The first important point mentioned in these letters is the King’s attitude towards English policy. “It must be remembered that the king asked himself whether the death of Hastie should or should not put an end to the execution of the Anglo-Merina treaty. In fact, for Radama, Hastie was much more a friend and a listened counselor than the agent of Great Britain. The conclusion of the Blancard contract, just days after the death of James Hastie, is the best illustration of the place of choice that Hastie occupied in the counsels of Radama.
It must also be emphasized that the mere disappearance of James Hastie is sufficient to completely change the attitude of the king and his ministers towards the English.
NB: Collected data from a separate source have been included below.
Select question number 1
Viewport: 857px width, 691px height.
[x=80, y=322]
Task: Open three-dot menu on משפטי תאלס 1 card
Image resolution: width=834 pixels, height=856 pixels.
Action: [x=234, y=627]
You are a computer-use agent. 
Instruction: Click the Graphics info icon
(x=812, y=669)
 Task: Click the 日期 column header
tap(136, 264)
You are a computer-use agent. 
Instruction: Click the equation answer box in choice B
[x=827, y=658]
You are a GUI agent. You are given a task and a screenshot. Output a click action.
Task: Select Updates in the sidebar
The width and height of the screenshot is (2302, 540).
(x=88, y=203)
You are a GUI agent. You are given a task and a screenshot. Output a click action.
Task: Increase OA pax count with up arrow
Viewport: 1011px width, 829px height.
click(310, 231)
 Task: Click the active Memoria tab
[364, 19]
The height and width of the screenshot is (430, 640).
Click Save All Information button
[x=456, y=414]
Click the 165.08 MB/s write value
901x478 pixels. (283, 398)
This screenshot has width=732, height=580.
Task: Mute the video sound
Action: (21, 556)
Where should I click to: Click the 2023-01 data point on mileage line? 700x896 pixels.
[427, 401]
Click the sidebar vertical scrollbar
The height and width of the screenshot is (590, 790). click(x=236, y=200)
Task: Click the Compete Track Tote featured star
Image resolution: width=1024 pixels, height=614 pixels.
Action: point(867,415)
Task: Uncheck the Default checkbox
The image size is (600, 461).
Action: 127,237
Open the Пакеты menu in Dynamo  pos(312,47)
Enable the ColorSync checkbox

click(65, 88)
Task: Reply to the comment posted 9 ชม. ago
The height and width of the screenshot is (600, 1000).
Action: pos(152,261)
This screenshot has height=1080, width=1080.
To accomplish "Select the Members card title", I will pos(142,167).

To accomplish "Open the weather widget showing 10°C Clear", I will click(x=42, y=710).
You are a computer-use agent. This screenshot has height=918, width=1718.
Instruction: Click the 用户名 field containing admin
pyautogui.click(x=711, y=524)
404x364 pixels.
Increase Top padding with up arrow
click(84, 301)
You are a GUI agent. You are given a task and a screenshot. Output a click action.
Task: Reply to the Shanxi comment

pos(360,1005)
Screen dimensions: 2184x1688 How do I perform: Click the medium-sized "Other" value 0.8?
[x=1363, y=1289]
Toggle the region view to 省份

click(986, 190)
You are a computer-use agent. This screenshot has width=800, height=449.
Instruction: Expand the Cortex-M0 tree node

Jean Valette quotes Jones’ disillusioned phrase, which is rather significant: “… We are here, in our capacity as British subjects, held in suspicion. “
David Jones does not hide either his fear of a possible expulsion of the Missionaries
Anxiety which “allows us to better understand the sequence of events”.
Similarly, Jean Valette points out that the only arrival of Dr. Lyall in Toamasina and his meeting with Radama is sufficient to reverse a situation that is compromised “because of the way in which the new British agent had pleased Radama “.
Jones’ letters also provide some interesting information about Radama’s policy with respect to the provinces. In 1827, the general situation of the country seemed very disturbed. Indeed, the brilliant previous territorial conquests seem to be poorly “digested” and Antananarivo’s authority is being questioned in many parts of the island: Menabe, Mananjary, Matitanana, Taolagnaro.
Here is what Jones writes: “King Radama sent several thousand of his soldiers this year to pacify various parts of the country sakalava, to the south and southwest of his capital. Some detachments have already returned after having succeeded in establishing peace and tranquility in the regions where they have been; Others still beat the countryside, in search of the Sakalava chief, Ramitraho, the father of Rasalimo, his Majesty’s wife. “
Jones recalls the words of Ramitraho: if Radama’s army evacuates his country and if ambassadors are sent to him to negotiate with him the conditions of peace, he would meet them for that purpose. So the king sent Princess Rasalimo with an escort of a thousand soldiers, in order to finalize the terms of a treaty of friendship between her husband and her father (letter of April 11, 1827).
Concerning the Mananjary troubles reported in Antananarivo noises, David Jones reports that about 3,000 soldiers left yesterday to crush the rebellion in this region. A large detachment was to leave a little later to restore order in the Matitanana and in the vicinity of Fort Dauphin.